The Buddha statue was sitting among several objects placed on a sheet outside of the studio after a class on Saturday morning.  I looked over the items; books and tins and records.  I saw the Buddha and wanted him right away.  I had only $5 in my purse and sheepishly asked the price. The owner was haggling and negotiating with another customer and asked for $20, but they offered him a check.  I piped in that I had $5 in cash and it was mine.  I immediately loved the statue made out of resin or polymer.  It was about 9 or 10 inches tall and not made of expensive material or excessive artistry.  It represented a quest or desire for quiet inner peace.

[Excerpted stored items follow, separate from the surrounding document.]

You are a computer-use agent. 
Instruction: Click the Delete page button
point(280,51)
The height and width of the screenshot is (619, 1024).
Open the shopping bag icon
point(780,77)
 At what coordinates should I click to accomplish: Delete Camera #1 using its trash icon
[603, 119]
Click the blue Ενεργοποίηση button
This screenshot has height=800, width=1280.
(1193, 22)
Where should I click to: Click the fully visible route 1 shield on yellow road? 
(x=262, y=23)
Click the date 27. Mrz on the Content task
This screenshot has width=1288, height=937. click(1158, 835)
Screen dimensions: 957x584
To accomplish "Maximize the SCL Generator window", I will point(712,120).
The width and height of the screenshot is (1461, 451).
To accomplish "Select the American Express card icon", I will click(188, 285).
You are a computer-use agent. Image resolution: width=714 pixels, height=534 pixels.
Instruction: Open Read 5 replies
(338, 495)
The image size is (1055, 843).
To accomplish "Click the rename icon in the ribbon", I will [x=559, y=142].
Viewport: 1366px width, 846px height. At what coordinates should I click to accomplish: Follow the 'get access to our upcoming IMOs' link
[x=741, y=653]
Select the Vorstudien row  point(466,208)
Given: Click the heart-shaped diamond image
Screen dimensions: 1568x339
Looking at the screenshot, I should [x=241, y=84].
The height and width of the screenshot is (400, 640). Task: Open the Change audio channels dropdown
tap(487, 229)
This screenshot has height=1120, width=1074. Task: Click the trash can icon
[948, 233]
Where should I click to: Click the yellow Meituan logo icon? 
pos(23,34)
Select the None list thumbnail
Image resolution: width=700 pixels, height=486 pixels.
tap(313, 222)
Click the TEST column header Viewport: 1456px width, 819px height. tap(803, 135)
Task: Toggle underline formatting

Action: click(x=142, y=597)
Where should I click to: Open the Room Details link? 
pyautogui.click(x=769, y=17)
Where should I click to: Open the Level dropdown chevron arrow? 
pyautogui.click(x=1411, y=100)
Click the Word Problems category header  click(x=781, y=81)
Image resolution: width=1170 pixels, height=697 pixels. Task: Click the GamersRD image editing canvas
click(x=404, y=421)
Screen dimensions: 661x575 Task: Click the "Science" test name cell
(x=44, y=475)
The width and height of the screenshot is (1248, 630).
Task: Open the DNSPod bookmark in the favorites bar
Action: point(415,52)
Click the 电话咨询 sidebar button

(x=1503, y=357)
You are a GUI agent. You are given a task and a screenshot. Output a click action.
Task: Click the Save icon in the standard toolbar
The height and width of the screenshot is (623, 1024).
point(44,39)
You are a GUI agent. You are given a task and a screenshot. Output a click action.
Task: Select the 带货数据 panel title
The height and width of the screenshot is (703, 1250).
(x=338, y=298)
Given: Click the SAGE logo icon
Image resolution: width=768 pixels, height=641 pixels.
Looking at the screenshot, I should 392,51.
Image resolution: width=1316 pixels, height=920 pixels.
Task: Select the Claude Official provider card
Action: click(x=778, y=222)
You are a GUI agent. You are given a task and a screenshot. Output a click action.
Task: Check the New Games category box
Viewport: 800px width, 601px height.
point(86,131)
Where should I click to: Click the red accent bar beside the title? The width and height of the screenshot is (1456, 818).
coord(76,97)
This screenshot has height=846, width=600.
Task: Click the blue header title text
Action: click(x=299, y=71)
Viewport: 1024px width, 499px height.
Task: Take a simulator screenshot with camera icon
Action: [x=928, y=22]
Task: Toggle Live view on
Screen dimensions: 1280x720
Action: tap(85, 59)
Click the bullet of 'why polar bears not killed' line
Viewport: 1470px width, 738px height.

I contemplated where to store his naked/unpacked body for the trip home in the car.  The armrest in the backseat was down, revealing a small cubby between the seats and I placed him securely there.  I drove home and checked on his travels by looking in the rear view mirror and marveled that the calmness remained and how cute and perfect he fit and existed in the cubby hole.

Upon arriving home I began unpacking my car of various items to take up to the apartment and reached for the Buddha statue.  I hesitated and thoughtfully wondered where he could reside in the house. After a moment, I did not see a clear location I realized he was already seated in a prime spot.

Now I see him from time to time when observing the traffic behind me and when I turn to get something from the back.  I have Buddha in the backseat to watch over my driving and bring a peaceful mind to my drive.

I renewed my vow to have a zen-ful minded inbound commute and remain as peaceful as possible.  I set off on the same old boring drive to work and at a stop light, I did my usual mirror checks and glanced in the rear view mirror.  Somehow the dawn morning light was bending and refracting so that an image of the Buddha statue was appearing somewhat hovering transparently on top of the backseat.  I knew it was a play of reflection with the mirror and lights, but this struck me as so odd and awesome that I laughed out loud alone in the car.  Hearing my own laughter out loud only caused me to laugh again and soon I had forgotten traffic and my struggle to find peace with the drive.  I was simply alive and free and in joy.